O Urbi@Orbi, quis saber como é que tem
sido a vivência dos estudantes timorenses na comunidade académica.
O frio e a língua foram duas dificuldade apontadas pelos entrevistados, como
causa da difícil adaptação. "Aperfeiçoar a língua
portuguesa e conhecer melhor a cultura do povo português, são os meus
principais objectivos", afirma Carlitos Mota, natural de Dili e estudante do
2º ano da licenciatura em Língua e Cultura Portuguesa. Com 40 anos,
casado e pai de três filhos, "não tem sido fácil a nossa
adaptação, porque além das características climatéricas
serem diferentes das nossas, a barreira linguística é de facto a nossa
pior inimiga", confessa. Embora Mota fosse professor de Português numa
Escola Secundária, em Bécora - Dili - onde trabalhava como tradutor,
reconhece que a dificuldade na integração dos timorenses nas diversas
universidades portuguesas, prende-se sobretudo com a língua. "Durante
a ocupação indonésia, o Português foi uma língua
proíbida em Timor. Havia quem falasse português, como os meus pais,
mas às escondidas, sob pena de serem presos pelos militares indonésios",
explica, acrescentando que o regime indonésio, considerava a lingua portuguesa
um instrumento de política que os guerrilheiros da FRETILIN - Frente da Libertação
Nacional- nas recônditas montanhas de Timor, utilizavam para comunicar com
os seus apoiantes.
Antes de vir para Portugal frequentava o curso de Matemática, na Universidade
de Dili. Afirma-se satisfeito por estudar em Portugal e contactar novas culturas,
"isso só nos enriquece", frisa Fernando Mousinho Gama, natural
de Lospálos - ponta leste de Timor- é estudante do 1º ano de
Matemática Ensino. Mas confessa que tem enfrentado grandes dificuldades,
na adaptação sobretudo no domínio da língua. Porém
à medida que o tempo passa, vai ultrapassando esses constrangimentos, embora
reconheça que não tenha sido nada fácil, na medida em que "o
choque cultural é muito forte. Temos uma cultura muito diferente da portuguesa",
sublinha. Para este jovem, continuar a estudar em Portugal, apesar dos problemas
é o seu grande propósito. "Timor precisa dos seus filhos, por
isso pretendo regressar no final do meu curso, para dar o meu contributo ao desenvolvimento
do país", garante. Todavia deixa um aviso à governação
timorense: "se o país não tomar uma posição séria,
para fazer com que a democracia seja respeitada, a grande parte dos quadros não
irão regressar, ficando o desenvolvimento do país adiado" Há
um sentimento de impunidade, decorrente da falta de justiça e da inércia
do Governo, segundo Fernando Gama. Aliás, "os acontecimentos de 13 de
Dezembro último foram elucidativos, de que o país precisa de uma maior
cultura democrática", sublinha.
Francisco Gonçalves, natural de Dili, 22 anos, frequenta o 1º ano da
Sociologia. Falou pouco por não conseguir expressar-se muito bem em português.

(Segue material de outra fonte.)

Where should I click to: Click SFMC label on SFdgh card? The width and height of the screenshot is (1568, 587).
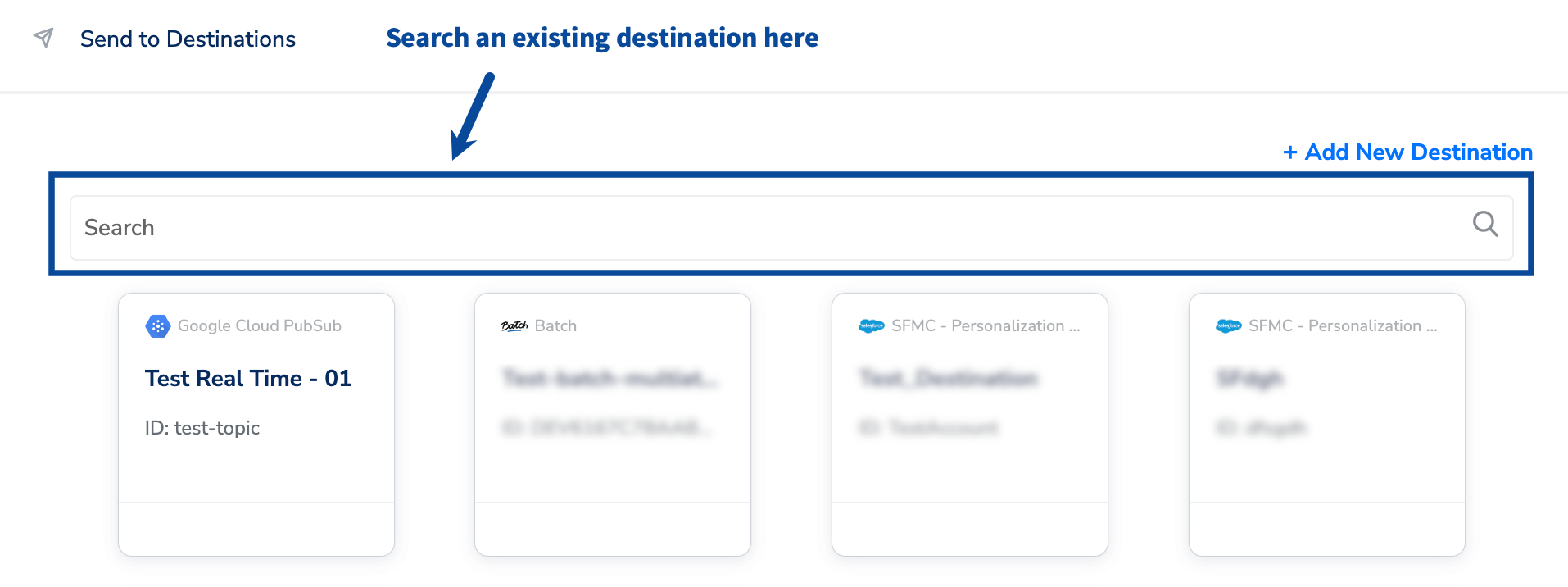pos(1343,326)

Comunga da mesma opinião dos colegas de que o maior constrangimento tem sido
a língua. Segundo Gonçalves a proibição da língua
portuguesa pela Indonésia leva a que estejam "a pagar uma factura muito
cara com a nossa integração na sociedade portuguesa". Apesar
da barreira linguística, aliada ao factor clima, este jovem não vai
desistir de lutar para conseguir o objectivo que o trouxe à Portugal.
"Estou a preparar o meu regresso"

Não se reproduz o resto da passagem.